» **SUPPLIED DATA**:
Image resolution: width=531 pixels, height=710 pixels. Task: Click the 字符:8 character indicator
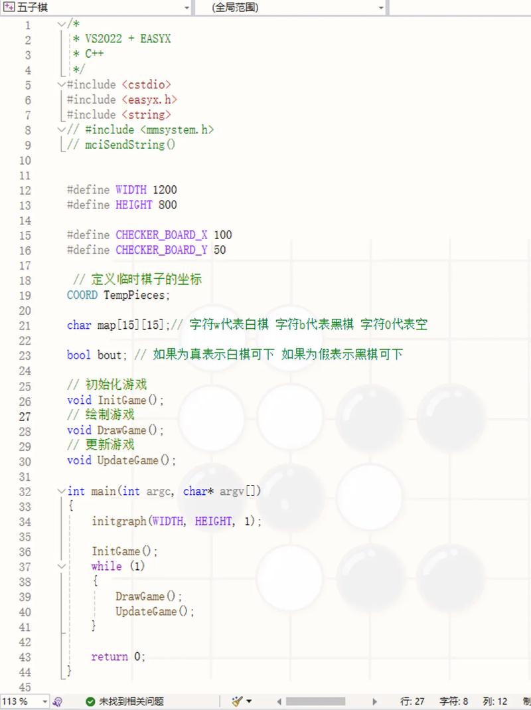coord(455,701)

==

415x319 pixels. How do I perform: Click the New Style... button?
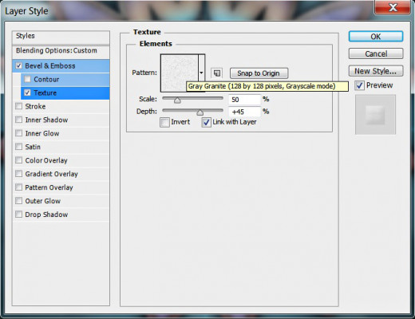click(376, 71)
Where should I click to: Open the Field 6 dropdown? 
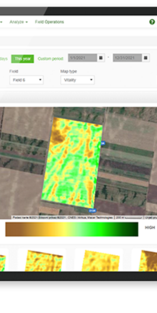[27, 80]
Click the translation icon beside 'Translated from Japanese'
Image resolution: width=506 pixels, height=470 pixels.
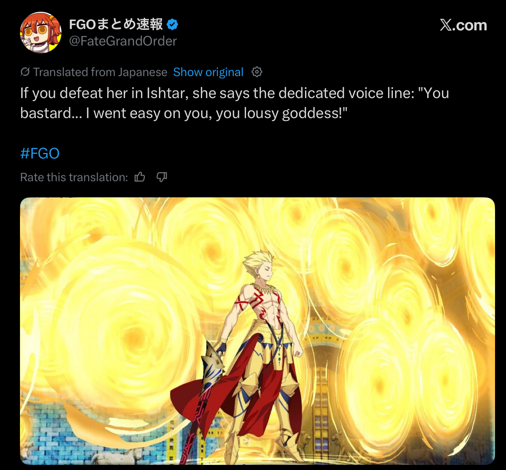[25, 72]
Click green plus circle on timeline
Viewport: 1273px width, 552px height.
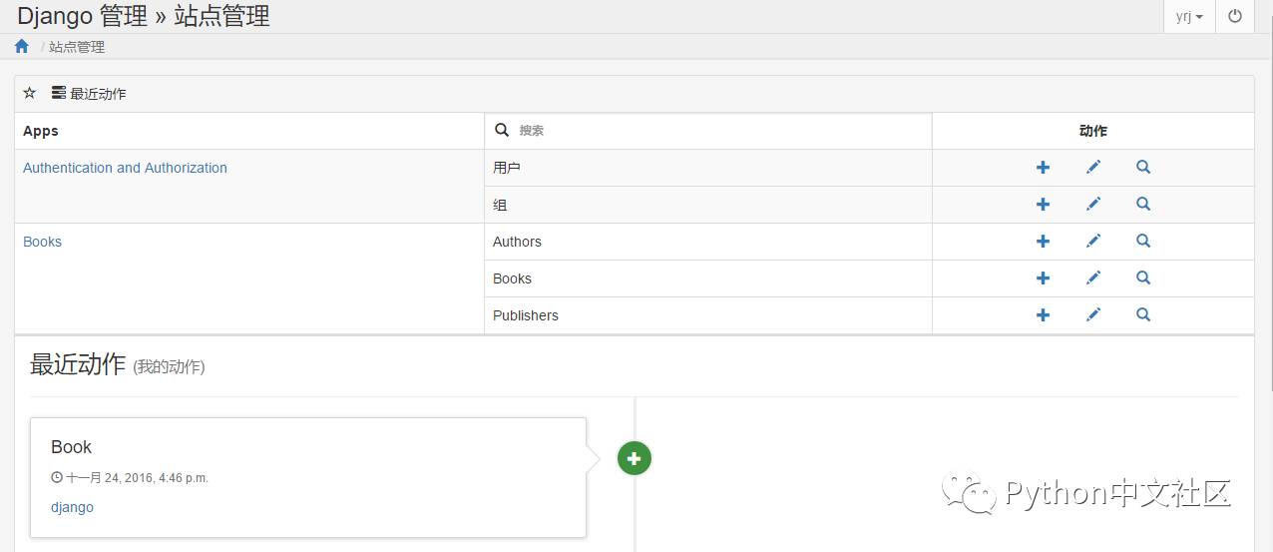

* * *

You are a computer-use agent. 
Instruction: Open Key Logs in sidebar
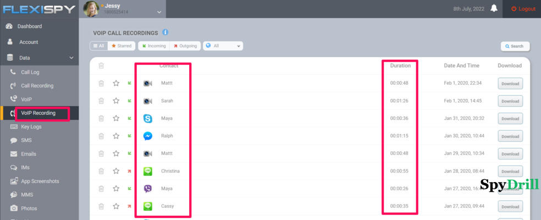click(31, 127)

» **DIRECTIONS FOR THIS TASK**:
The output should be exactly the lines above from the line containing "Click green plus circle on timeline" to the line containing "Viewport: 1273px width, 552px height.", inclusive, with no other lines.

» **RESULT FOR THIS EXERCISE**:
Click green plus circle on timeline
Viewport: 1273px width, 552px height.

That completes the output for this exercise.